Ghania est grand-mère 19 fois et maman de six enfants. Une tribu en somme ! Et pourtant, elle vit seule depuis des années. «J’ai toujours refusé de quitter mon domicile, mon quartier, mon repère et mes activités. Et, je ne veux pas que mes enfants aient à le faire pour moi. Je ne veux pas qu’ils changent leur façon de vivre à cause de moi. Et je refuse de cohabiter avec mes fils, comme le veut la tradition, car mes belles-filles ont, elles aussi, besoin de se sentir à l’aise», explique cette dynamique Mamina. Même si elle est autonome, son état de santé peut provoquer des risques. «C’est vrai que j’ai des crises à cause de ma tension artérielle qui n’est pas stable, mais je maintiens ma décision. Mes enfants, les membres de ma famille et mes amis m’appellent tout le temps et je suis en contact permanent avec eux. Même la nuit, jusqu’à 22-23 heures, on me téléphone. Cela rassure tout le monde.» Mais pourtant, elle ajoute: «C’est vrai que quand j’ai un pic assez fort, j’ouvre la porte d’entrée, surtout le soir. Je me dis de cette façon, si le matin, je ne me réveille pas, ils comprendront tout de suite et je ne resterai pas seule à pourrir.» Et d’ajouter en riant : «Et ils n’auront pas à défoncer la porte et à démolir la maison.»
«Transformation de la cellule familiale» 
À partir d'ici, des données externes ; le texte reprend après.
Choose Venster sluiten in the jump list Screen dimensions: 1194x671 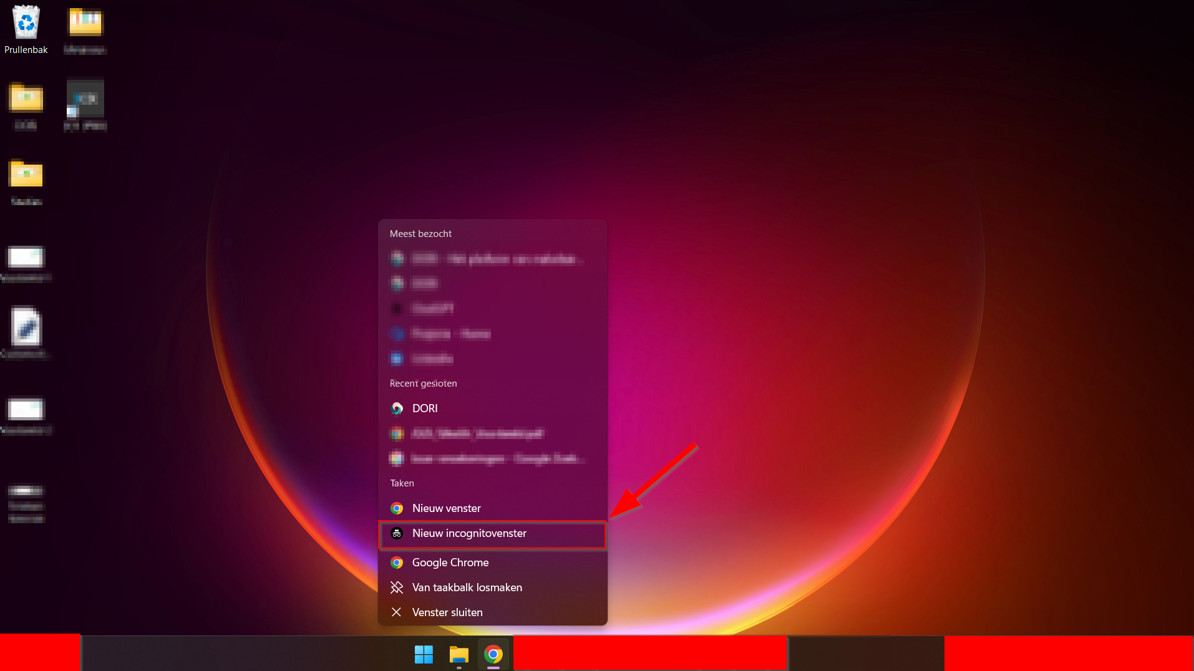[x=447, y=612]
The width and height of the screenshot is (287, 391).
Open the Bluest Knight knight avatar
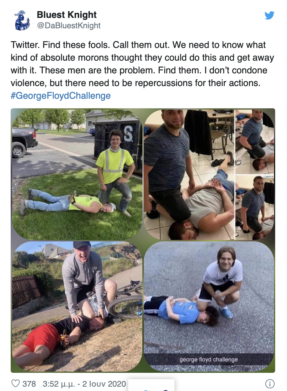coord(22,20)
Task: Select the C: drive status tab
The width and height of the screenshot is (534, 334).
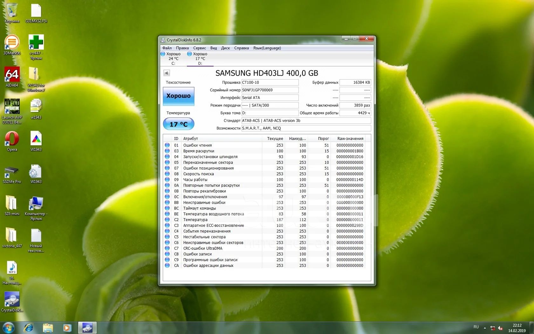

Ces témoignages renseignent sur la transformation qu’a connue la cellule familiale. Nous sommes passés du stade de la famille élargie à celle moléculaire ou nucléaire. Radjia Benali, de l’université de Batna, écrit dans Éducation familiale en Algérie entre tradition et modernité, Insaniyat ( إنسانيات s) , 29-30 | 2005, 21-33, que «la société algérienne puise dans ses traditions des moyens de maintien et de régression (besoin de contrôle, de puissance, de pression qui attisent conflits et affrontements parfois destructeurs entre belle-mère/ belle-fille) et de changements qui font que les rapports se transforment et sont plus apaisés. La mise à distance entre parents et enfants mariés n’est pas forcément distanciation affective, mais c’est une autre façon de garder des liens d’attachement forts. Une trop grande proximité n’implique pas forcément des liens affectifs profonds, mais peut cacher des animosités et des colères rentrées». Ainsi, avec les transformations et les déplacements géographiques, la famille «se transforme, elle se contracte et se dilate et des compromis sont trouvés pour soutenir les parents et les accompagner que ce soit à distance ou à proximité. La famille rétrécit certes, mais elle n’en garde pas moins les valeurs de la «ayla» et de la «h’ouana» qui est présente. Elle relève notamment dans son analyse : «Le changement social est plus subtil et plus soft que ne le supposent les nostalgiques de la tradition.» Cette universitaire relève, aussi, l’apparition d’un autre phénomène et non moins important : «En perspective, une autre problématique nous semble d’actualité : il s’agit des couples qui ont laissé leurs enfants suivre des études à l’étranger où ils se sont installés. Ces couples se retrouvent parfois totalement seuls et cette solitude peut être renforcée après le décès du conjoint ou le divorce. Cette population n’est pas aussi marginale qu’on peut l’imaginer et mérite un travail de recherche pour comprendre leur état d’esprit, les aménagements qu’ils ont effectués pour vivre ‘’seuls’’ et pour maintenir les liens avec leurs enfants et petits-enfants.»